When Google partnered with 21st Century Technologies to begin providing free Wifi in 6 locations at Lagos in July, the promise was that it would spread the service to 200 places across 5 states by the end of 2019.
It seems they have began making good on that. On Thursday, Vice President Yemi Osinbajo commissioned a free Google Wifi spot at Wuse Market, Abuja. Laolu Akande, his media and publicity adviser, described it as a “fallout” from the Vice President’s visit to the Googleplex two weeks before the Google Nigeria event where the Wifi project was unveiled.

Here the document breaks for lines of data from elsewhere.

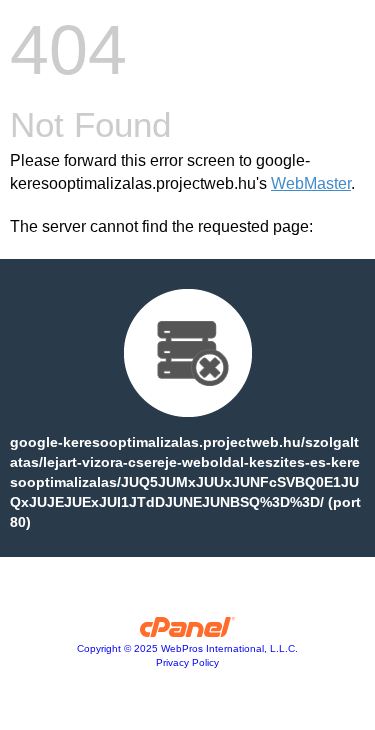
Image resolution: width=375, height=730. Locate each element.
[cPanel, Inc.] (187, 632)
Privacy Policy (187, 662)
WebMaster (311, 183)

It's a very exciting day for me, VP Osinbajo says as he commissions Free Wifi in Wuse market, a fallout of his visit to Silicon Valley, US, where he got Google to promise free wifi for Nigerian markets & other public places including airports. Would be in 200 places by next year
— Laolu Akande (@akandeoj) December 6, 2018
During Osinbajo’s July trip to Silicon Valley, he interacted with Google CEO Sundar Pichai. The VP’s conversation with the tech giants, among other things, touched on establishing Google Artificial Intelligence Centers in tertiary institutions in Nigeria as well as a YouTube Creator space. At the time, Osinbajo pledged that the Nigerian government would partner with Google to increase the number of Nigerians in the firm’s Launchpad Accelerator, and Google I/O Developer Festivals.
Access and Affordability
The launch of the Google station in Abuja will serve to improve access to the internet. More importantly, it is a measure that provides a stop-gap relief to the affordability problem for internet users in Nigeria. Broadband access is more affordable in Nigeria than all of Africa, according to the Inclusive Internet Index of The Economist Intelligence Unit. However, the country’s lags behind three other countries in terms of inclusivity., meaning there are gates that stand as barriers for different kinds of people to be able to use the internet. In any case, data is still costly in Nigeria, gulping as much as 30% of an average household’s income. Nigeria ranks a lowly 18th in the 2018 A4AI Affordability report, notably still scoring low on infrastructure.
Breaking the Chain
It is easy to see why Google’s free Wifi project will play a role in providing greater access to the internet. Wuse Market is one of the top two markets in the Federal Capital Territory by size, volume and value of goods traded daily. The place of fast, available internet in modern commerce does not require elaboration, even as social media platforms like Instagram and WhatsApp increasingly emerge as mediums of transaction. In the my-customer-may-be-on-your-TL age, you want to be easily online to immediately respond when that customer sends a DM.
More Data… For Google
Google Station’s internet speed is nearly 15 times faster than average 1.5mbps of most service providers in Nigeria. Free, fast internet presents advantages for efficiency and turnover for both vendors and clients. There is a slight concern, however; Google requires that every user input their phone number for every connection at a Google station. It is a measure that is line with the company’s strategic interest in growing its gigantic database of information about every human in the world (do Wuse market traders care about this though?).
Without doubt, the new Wifi spot at Wuse market is an investment that makes Google look good. But there is substantial revenue to be generated: Who better to gather data from and target ads at than those actually within an environment where buying and selling occurs in huge volumes daily?
The Cambridge Analytica scandal heightened concerns about data harvesting and user privacy in the world. Hopefully, policymakers and digital advocacy groups in Nigeria remain watchful of what Google is be able to do with the tons of data it will be collecting about Nigerians using its Wifi services.